*** Excerpt Section Begins ***
1.2.4 - Most significant change: The Boxes have been reduced from three schemes to one. This means I’ve finally given in and admitted that the infamous red schemes are, not to put too fine a point on it, ‘bleurgh’. Also: Redesigned the Box logo (again), added resources for compatibility with Kaleidoscope 1.7.2 and, following discussion on the K mailing list about black and white support, followed Lloyd Wood’s suggestions, making major re-jiggings to the 1-bit resources (though they’re probably still wrong, ho ho).
1.2.3 - Major overhaul of all three schemes. Darkened and unified all shades of red, bringing the Box schemes closer to my original concept than those garish red things you’ve had to put up with until now.
1.2.2 - Never released. Deleted unnecessary ‘TMPL’ resources for all schemes, updated utility window grow boxes for compatibility with Kaleidoscope 1.7. Made a few cosmetic improvements to ‘cicn’ resources.
1.2.1 - Twiddled with the windoids, the corners of the pop-up menus, and about a gazillion other things, then named all the ‘cicn’ resources.
1.2 - Continued the battle against the wonky button resources, and deleted all the useless ‘Created by Color Scheme Convertor’ info from ‘cicn’ resources, which gets the file sizes down a bit.
1.1 - Oh God, sorry. Yes, I know - the buttons were screwy. Four lousy pixels and the whole scheme goes ape. Well, I’ve fixed it now, so there’s just the 999 other problems to go...
1.0 - What’s in the box? Not much, apparently.
Don’t you ever give up?
Apparently not. After the critical indifference that was Aardwolf, BouncyWare™ welcomes you to a new colour scheme for Kaleidoscope 1.5 (or later) that isn’t named after a South African rodent: Box. Box is the first scheme by BouncyWare™ to appear in living colour (i.e., red). For you historians out there, Box once came in three flavours: I, II and III. The only difference between these three versions was the design of the scroll bar and arrows, designed such that you could pick the one you preferred, then do a little dance of joy.
Box is so good that I want to send you my life savings.
Don’t. Box is free to everybody in the universe except Bill Gates. Put all your money into a pyramid selling scam instead*. If you are Bill Gates, the fee for using Box is $75,000. This fee does not include updates.
*** Excerpt Section Ends ***
*** Data shown Section Begins ***
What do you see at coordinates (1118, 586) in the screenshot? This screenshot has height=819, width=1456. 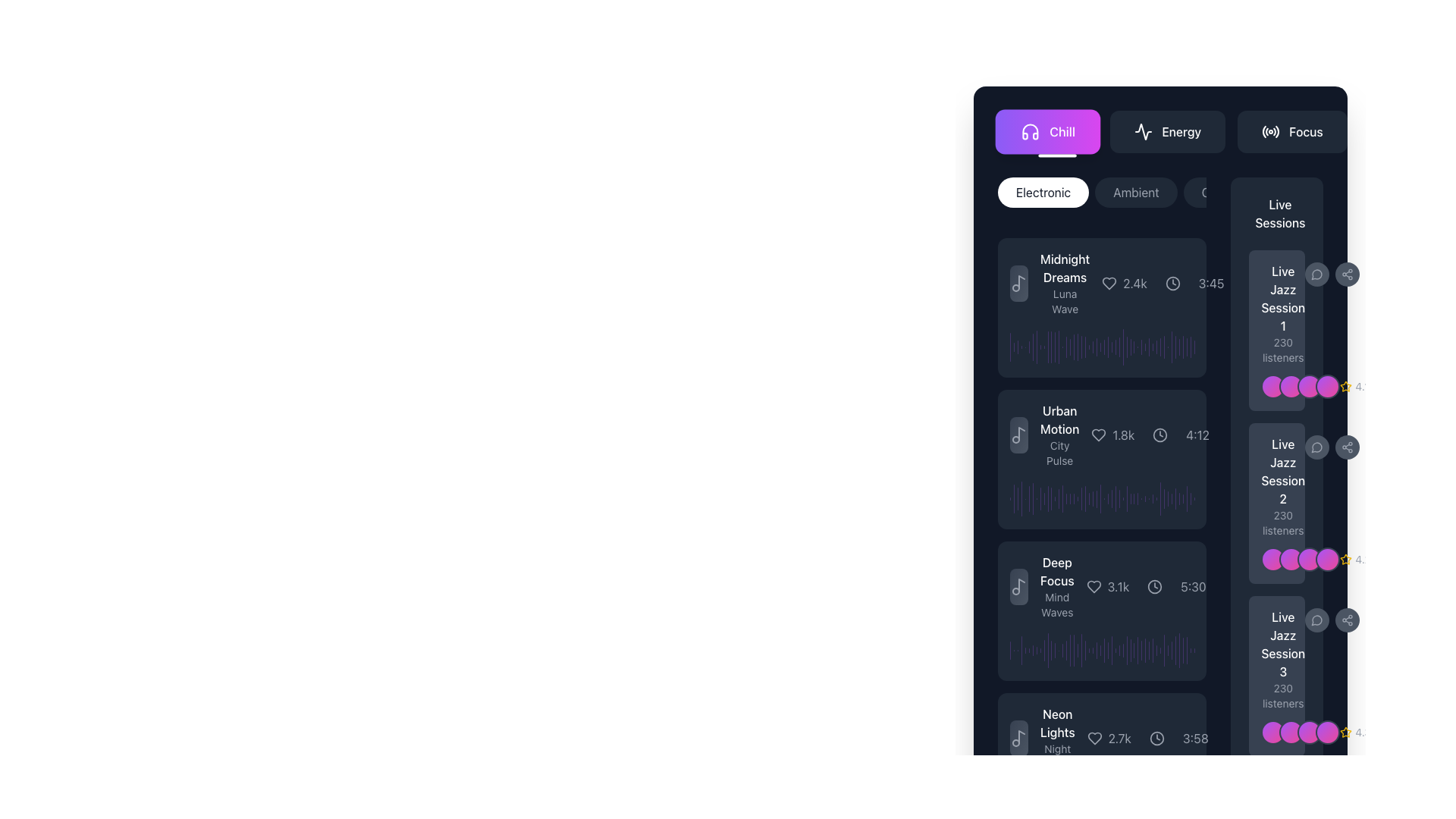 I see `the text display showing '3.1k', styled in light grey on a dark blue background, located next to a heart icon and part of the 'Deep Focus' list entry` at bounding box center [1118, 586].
*** Data shown Section Ends ***
*** Data shown Section Begins ***
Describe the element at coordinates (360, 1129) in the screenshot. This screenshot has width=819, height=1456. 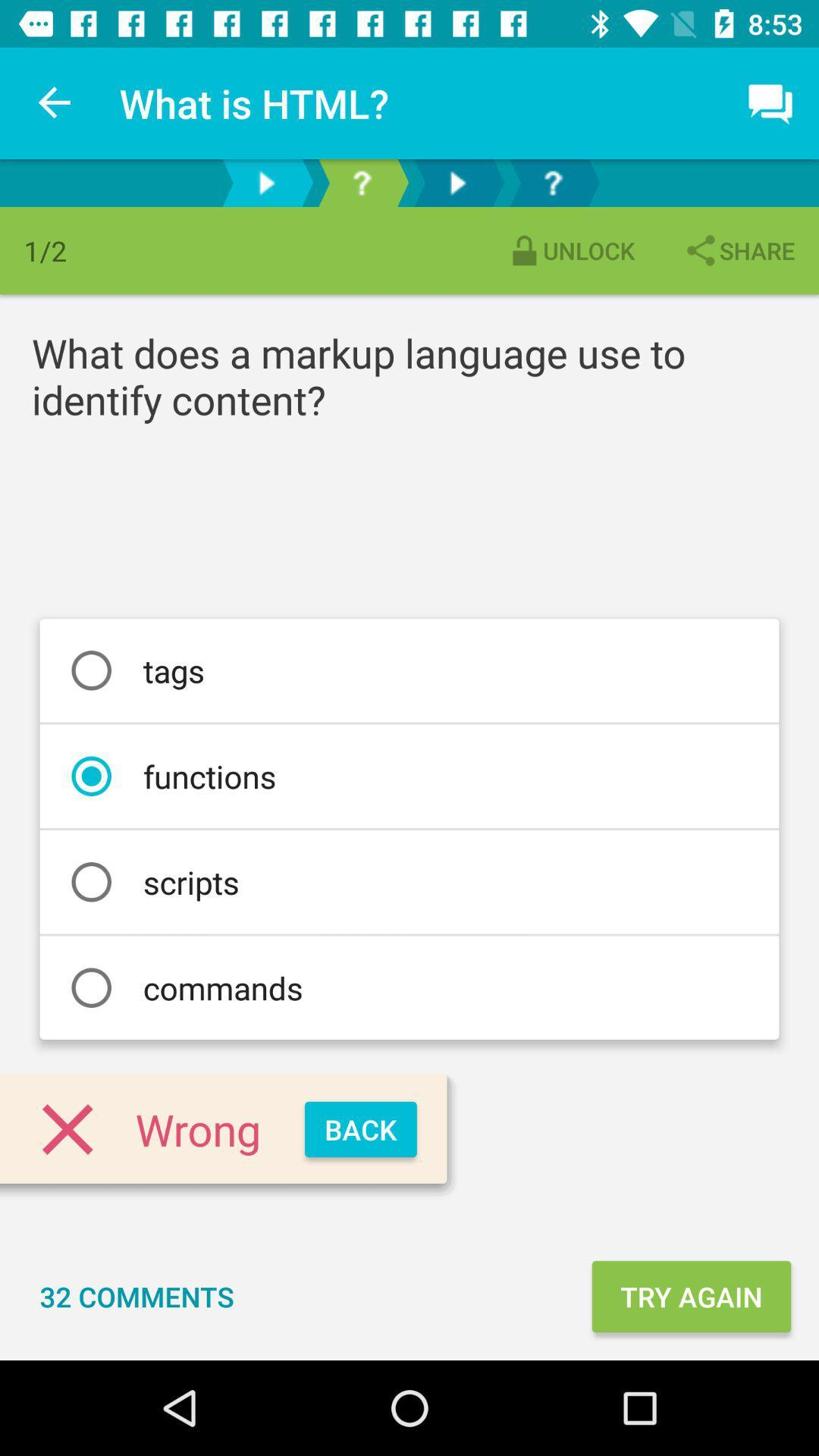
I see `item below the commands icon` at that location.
*** Data shown Section Ends ***
*** Data shown Section Begins ***
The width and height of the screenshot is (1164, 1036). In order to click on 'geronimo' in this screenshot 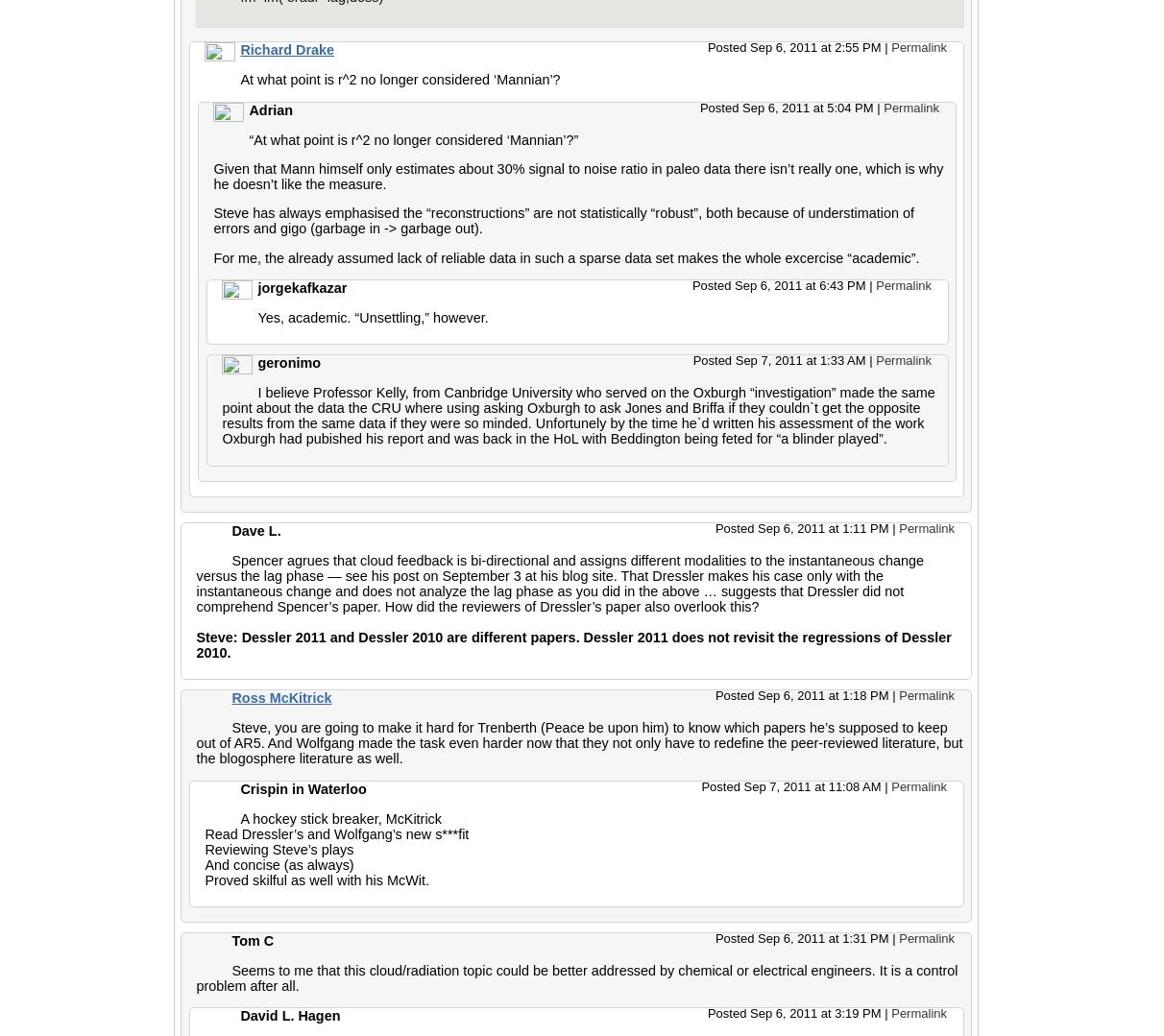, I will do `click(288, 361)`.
*** Data shown Section Ends ***
◆ About this exercise ◆
In two sentences, summarize the text about the Box color scheme.

◆ Result of this exercise ◆
Box is a free BouncyWare™ color scheme for Kaleidoscope 1.5 or later, offered to everyone except Bill Gates, who would owe $75,000. It once came in three versions that differed only in the scroll bar and arrows, and the version history runs from fixes to faulty buttons in 1.1 to the 1.2.4 release, which reduced the Box schemes to one, redesigned the logo, added resources for Kaleidoscope 1.7.2, and reworked the 1-bit resources.